» **Screenshot grounding data**:
:::::

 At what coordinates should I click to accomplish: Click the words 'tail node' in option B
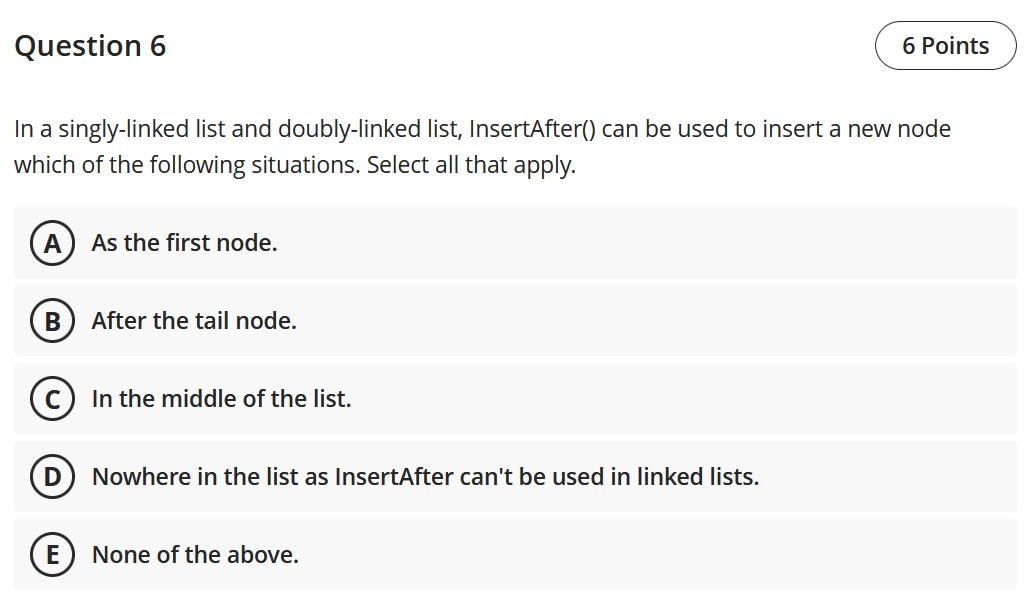point(245,321)
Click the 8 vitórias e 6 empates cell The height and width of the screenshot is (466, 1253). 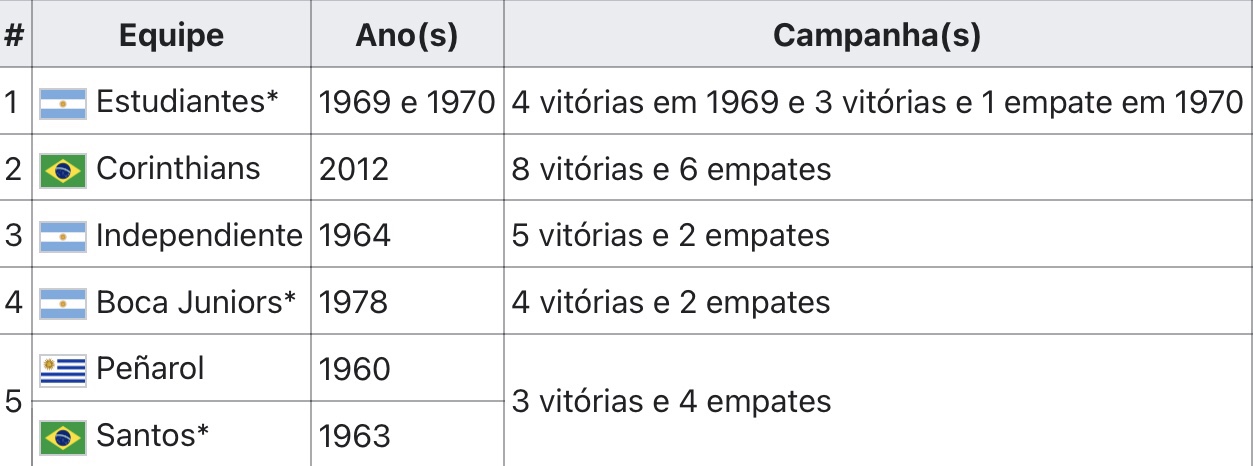click(x=877, y=169)
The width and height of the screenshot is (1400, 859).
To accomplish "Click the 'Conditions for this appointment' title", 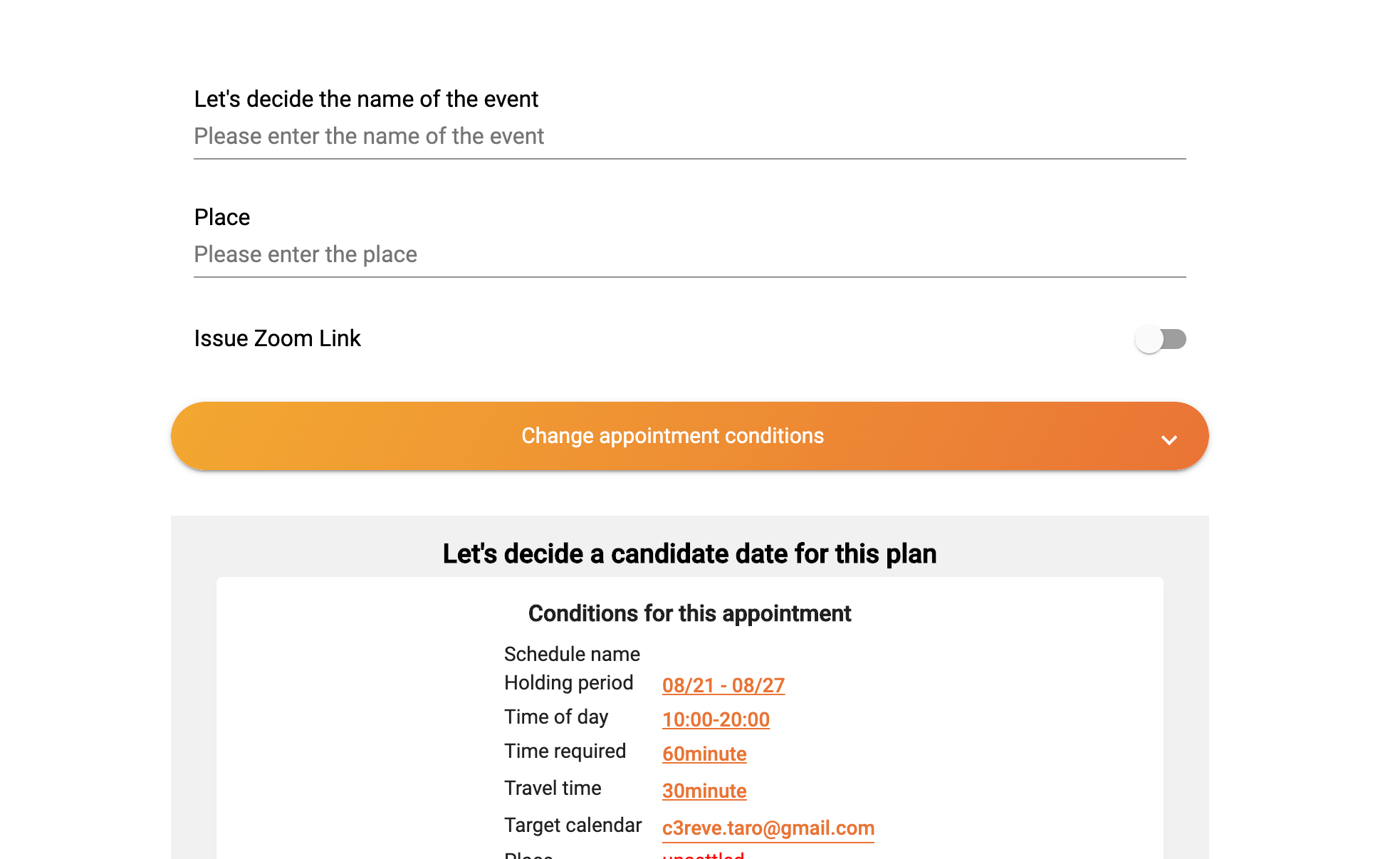I will point(689,613).
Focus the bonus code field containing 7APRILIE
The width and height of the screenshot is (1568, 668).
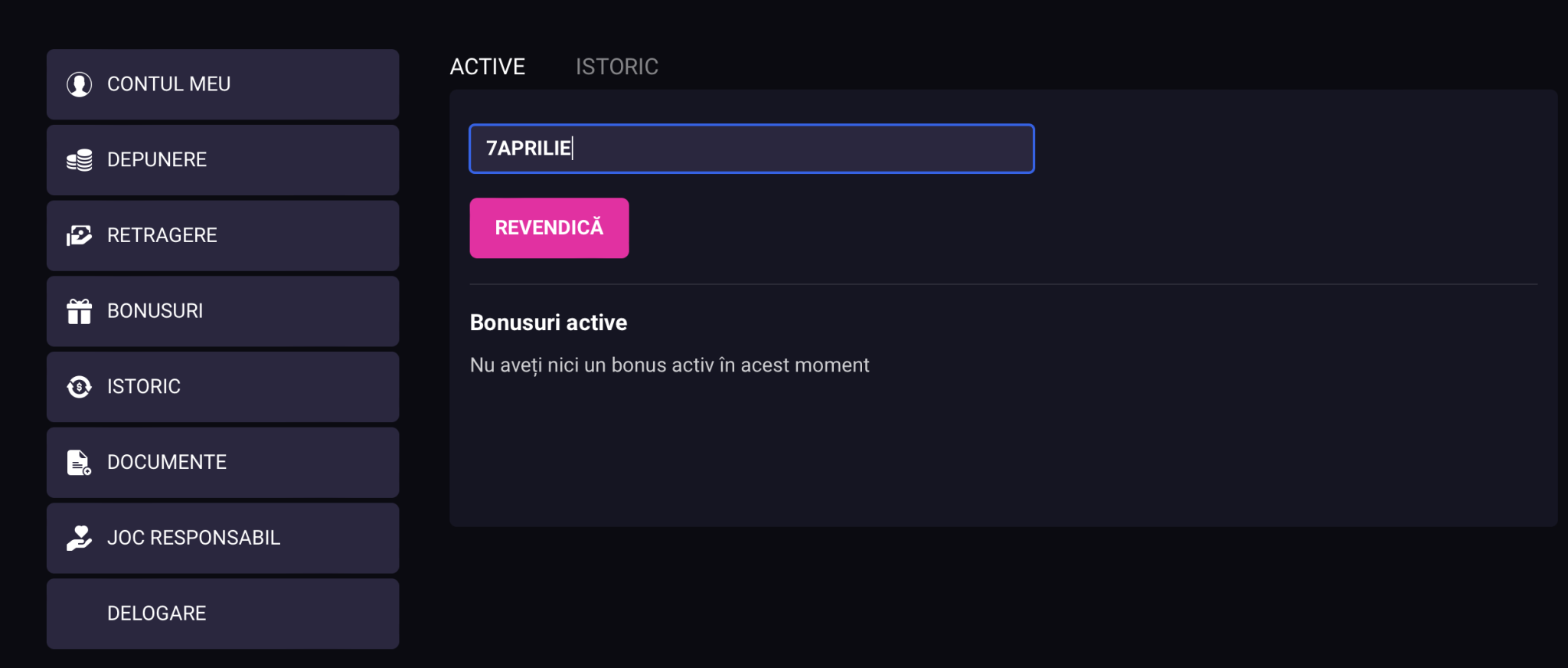tap(752, 149)
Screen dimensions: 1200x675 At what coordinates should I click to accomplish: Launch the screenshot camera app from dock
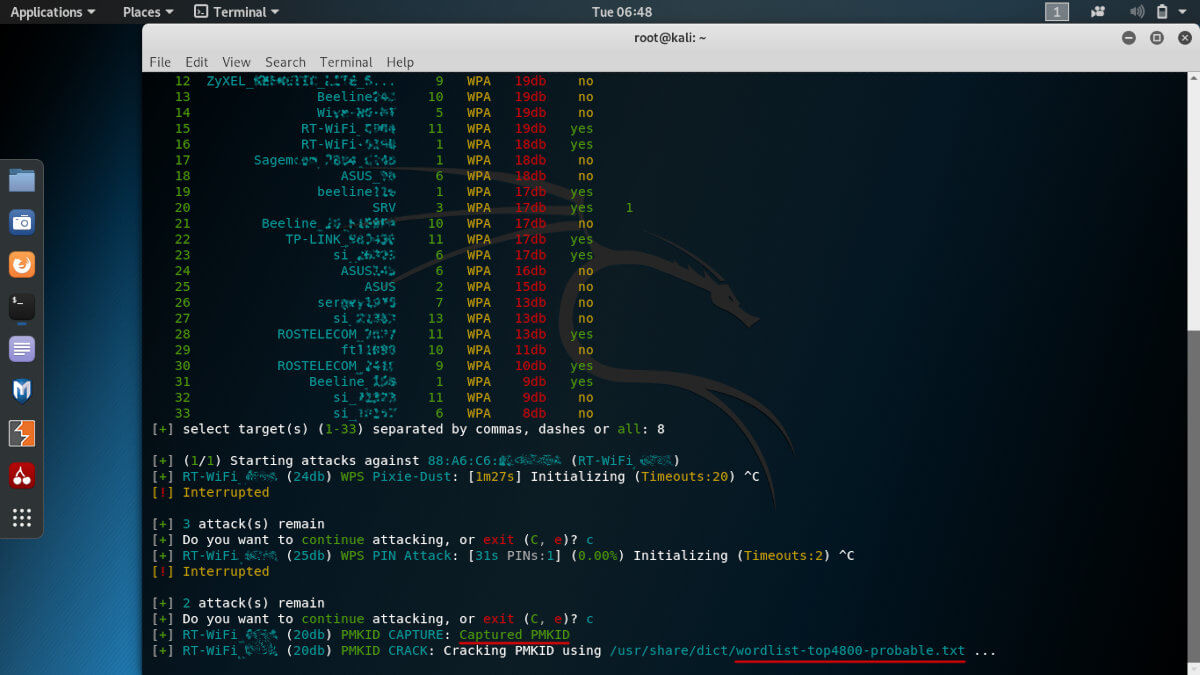click(x=22, y=222)
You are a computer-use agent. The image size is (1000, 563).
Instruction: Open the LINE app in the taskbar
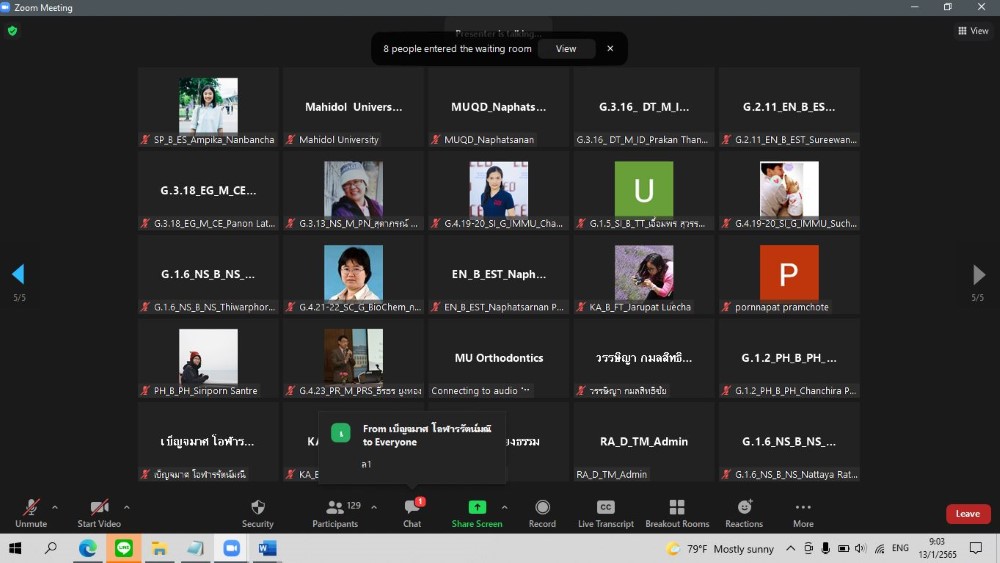pos(123,548)
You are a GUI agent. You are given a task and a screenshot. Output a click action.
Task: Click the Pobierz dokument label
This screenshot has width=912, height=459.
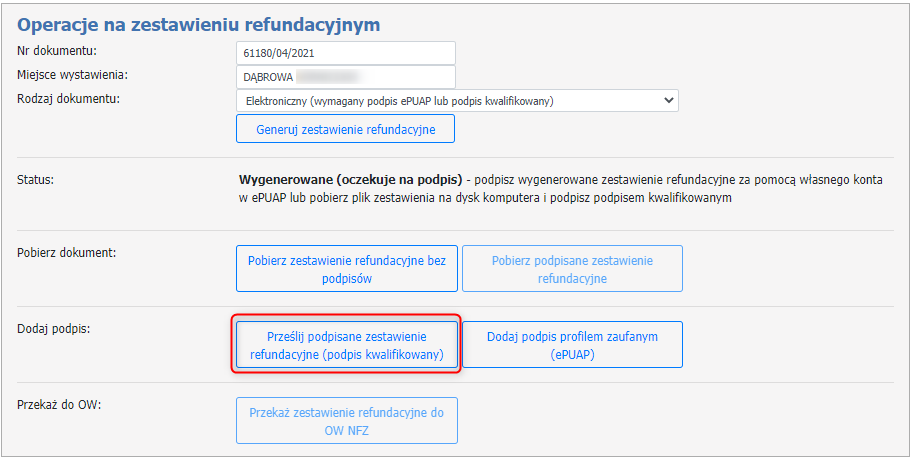pyautogui.click(x=67, y=251)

:::::

» **THE PROBLEM**:
Only lines of the data holding the word "agent" go in the answer. Please copy each of them.

» **SOLUTION**:
You are a computer-use agent. The image size is (1000, 563).
You are a GUI agent. You are given a task and a screenshot. Output a click action.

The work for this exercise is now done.